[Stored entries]
================================

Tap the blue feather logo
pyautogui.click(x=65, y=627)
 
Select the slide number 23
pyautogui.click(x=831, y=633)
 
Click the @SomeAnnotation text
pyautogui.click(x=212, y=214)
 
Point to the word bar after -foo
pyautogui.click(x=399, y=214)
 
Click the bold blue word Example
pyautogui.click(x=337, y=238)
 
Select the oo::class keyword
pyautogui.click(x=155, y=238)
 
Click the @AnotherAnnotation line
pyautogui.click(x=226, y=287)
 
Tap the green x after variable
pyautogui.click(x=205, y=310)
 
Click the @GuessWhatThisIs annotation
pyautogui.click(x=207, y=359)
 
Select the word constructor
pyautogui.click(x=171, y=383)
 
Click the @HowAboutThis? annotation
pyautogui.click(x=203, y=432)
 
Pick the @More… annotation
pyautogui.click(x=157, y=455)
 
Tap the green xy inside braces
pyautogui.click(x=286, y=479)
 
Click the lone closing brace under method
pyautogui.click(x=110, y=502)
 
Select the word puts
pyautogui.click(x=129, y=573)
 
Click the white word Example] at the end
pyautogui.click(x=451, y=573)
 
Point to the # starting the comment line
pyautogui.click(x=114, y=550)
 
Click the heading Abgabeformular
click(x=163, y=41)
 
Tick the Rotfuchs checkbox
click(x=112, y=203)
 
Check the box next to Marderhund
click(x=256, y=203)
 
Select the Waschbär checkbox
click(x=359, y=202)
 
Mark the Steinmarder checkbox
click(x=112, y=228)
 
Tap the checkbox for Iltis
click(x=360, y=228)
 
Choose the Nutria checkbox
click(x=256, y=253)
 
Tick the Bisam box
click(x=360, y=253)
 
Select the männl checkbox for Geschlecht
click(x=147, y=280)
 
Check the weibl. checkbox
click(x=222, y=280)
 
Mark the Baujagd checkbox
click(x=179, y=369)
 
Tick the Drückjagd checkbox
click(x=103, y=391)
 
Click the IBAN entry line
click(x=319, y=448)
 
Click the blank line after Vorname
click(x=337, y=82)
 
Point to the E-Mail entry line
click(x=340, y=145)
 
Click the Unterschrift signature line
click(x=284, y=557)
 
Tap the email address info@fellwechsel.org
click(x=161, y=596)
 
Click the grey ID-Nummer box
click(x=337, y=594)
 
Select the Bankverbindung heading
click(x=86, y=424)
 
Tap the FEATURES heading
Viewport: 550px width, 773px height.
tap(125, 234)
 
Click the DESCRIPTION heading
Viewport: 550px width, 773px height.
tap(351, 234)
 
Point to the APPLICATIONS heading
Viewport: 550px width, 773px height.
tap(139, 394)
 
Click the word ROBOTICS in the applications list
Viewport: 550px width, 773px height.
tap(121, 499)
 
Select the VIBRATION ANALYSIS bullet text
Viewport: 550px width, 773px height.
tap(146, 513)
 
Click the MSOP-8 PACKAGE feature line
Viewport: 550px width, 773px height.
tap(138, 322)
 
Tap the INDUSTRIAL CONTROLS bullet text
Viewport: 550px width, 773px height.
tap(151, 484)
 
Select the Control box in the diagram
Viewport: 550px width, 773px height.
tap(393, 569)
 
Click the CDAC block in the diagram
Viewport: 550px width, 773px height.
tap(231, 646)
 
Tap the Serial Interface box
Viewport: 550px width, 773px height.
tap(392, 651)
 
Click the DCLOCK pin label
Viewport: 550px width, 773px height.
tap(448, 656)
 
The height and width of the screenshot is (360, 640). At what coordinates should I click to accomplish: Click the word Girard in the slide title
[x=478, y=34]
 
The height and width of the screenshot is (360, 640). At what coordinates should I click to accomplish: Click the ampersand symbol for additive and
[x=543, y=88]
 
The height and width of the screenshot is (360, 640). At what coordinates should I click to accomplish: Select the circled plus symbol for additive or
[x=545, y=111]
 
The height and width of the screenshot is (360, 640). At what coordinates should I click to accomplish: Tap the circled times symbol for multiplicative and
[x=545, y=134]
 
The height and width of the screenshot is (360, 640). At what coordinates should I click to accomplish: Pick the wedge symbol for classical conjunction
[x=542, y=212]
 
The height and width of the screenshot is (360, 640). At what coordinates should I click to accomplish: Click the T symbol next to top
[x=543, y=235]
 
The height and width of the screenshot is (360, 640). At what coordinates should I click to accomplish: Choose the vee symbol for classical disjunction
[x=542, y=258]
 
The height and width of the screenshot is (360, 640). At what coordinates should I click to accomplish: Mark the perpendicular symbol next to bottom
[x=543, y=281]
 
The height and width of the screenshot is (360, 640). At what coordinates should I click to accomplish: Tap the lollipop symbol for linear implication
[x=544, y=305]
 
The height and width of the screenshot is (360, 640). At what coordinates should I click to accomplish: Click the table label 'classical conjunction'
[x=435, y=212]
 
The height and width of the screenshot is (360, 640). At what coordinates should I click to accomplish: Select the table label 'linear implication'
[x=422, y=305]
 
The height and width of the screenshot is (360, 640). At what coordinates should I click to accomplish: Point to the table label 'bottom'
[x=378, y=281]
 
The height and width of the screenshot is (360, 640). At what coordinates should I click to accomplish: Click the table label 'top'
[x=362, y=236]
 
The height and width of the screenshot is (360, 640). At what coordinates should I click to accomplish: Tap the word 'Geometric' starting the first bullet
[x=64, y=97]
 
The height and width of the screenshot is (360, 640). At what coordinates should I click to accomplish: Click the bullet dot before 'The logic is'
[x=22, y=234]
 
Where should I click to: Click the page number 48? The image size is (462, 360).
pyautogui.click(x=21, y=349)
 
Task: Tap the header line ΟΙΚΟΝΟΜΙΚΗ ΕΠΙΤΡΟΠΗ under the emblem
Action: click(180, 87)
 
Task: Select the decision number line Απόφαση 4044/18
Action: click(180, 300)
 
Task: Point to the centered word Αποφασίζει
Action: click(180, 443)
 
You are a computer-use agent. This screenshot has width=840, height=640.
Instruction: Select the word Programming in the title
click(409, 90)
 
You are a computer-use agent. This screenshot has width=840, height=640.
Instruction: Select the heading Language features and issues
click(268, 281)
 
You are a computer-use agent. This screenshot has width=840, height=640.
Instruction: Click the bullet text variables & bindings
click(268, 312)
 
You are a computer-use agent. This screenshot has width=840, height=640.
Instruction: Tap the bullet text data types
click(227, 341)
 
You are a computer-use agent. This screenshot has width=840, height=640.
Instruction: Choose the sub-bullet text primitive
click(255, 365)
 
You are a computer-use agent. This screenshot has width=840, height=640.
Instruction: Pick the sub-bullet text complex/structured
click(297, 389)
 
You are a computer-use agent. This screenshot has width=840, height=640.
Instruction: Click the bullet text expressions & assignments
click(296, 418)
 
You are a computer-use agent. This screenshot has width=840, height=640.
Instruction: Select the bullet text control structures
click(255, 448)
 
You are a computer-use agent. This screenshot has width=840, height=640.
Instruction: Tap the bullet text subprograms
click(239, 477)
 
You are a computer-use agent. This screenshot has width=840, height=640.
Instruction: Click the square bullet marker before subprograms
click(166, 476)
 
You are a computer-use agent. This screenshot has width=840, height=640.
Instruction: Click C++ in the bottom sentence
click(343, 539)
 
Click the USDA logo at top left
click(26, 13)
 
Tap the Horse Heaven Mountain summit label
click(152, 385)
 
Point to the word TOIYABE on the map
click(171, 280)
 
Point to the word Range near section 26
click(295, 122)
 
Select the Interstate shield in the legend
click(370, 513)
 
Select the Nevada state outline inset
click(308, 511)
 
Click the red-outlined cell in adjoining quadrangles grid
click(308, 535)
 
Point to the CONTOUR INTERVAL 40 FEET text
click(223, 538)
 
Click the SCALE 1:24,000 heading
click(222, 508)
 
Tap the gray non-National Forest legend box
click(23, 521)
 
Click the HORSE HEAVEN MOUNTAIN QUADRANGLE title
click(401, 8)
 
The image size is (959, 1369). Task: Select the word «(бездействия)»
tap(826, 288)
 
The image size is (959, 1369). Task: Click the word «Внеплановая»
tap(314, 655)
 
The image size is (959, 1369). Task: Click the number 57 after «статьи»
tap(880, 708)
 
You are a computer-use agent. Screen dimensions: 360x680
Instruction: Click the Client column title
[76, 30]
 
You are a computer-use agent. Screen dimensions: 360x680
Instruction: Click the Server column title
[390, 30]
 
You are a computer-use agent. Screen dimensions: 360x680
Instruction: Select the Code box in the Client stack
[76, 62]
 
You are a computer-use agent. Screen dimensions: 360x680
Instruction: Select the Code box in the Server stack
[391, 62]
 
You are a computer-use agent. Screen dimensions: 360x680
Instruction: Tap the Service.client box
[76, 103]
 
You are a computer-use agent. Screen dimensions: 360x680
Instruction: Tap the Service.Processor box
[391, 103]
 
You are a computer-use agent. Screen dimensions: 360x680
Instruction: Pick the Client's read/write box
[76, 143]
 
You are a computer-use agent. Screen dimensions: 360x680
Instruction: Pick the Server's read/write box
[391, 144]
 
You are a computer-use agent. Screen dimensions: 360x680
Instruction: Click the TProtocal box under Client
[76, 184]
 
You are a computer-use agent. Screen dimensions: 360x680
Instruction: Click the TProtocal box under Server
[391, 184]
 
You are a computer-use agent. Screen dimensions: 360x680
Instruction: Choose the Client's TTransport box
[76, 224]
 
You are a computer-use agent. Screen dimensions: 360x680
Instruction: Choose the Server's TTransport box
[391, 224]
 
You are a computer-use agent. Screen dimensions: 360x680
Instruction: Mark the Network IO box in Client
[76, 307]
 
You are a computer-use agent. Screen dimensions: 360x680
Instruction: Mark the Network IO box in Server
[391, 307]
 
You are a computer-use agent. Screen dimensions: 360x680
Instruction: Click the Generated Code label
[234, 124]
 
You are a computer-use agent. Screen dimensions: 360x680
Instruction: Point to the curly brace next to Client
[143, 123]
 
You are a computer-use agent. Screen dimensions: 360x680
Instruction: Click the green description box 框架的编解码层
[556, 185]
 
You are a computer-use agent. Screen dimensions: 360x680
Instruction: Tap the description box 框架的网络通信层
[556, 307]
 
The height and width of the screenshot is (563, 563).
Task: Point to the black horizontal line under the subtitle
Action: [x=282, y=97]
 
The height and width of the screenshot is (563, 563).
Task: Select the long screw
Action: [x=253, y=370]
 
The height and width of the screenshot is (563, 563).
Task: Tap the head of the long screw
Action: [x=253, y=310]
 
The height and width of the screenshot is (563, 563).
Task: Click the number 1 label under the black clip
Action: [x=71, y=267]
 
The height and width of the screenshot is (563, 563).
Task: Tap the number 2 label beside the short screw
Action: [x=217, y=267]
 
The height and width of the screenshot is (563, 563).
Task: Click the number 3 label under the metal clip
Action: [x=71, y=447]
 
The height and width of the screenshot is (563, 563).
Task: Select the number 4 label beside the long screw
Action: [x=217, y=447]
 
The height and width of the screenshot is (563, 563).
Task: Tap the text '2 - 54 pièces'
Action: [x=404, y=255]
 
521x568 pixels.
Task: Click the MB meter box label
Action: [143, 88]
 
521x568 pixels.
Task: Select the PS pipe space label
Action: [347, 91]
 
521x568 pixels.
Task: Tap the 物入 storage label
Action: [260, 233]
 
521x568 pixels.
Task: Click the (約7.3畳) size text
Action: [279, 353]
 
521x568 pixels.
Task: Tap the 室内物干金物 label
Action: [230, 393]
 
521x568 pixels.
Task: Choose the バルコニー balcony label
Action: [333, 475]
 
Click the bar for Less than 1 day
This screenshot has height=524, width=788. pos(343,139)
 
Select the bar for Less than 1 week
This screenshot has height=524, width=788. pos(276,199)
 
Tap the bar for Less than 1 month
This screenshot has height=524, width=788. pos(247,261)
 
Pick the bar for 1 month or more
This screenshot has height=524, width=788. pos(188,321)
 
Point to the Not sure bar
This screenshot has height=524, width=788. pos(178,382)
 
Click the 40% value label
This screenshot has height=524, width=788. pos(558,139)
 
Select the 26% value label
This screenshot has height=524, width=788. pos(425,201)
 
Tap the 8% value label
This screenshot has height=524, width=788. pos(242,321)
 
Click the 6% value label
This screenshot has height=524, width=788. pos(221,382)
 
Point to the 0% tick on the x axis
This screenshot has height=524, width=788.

================================

DESCRIPTION OF THE TASK: Return each line of the items above that contains the word "heading".

FULL SOLUTION:
Click the heading Abgabeformular
Select the Bankverbindung heading
Tap the FEATURES heading
Click the DESCRIPTION heading
Point to the APPLICATIONS heading
Instruction: Select the heading Language features and issues
Click the SCALE 1:24,000 heading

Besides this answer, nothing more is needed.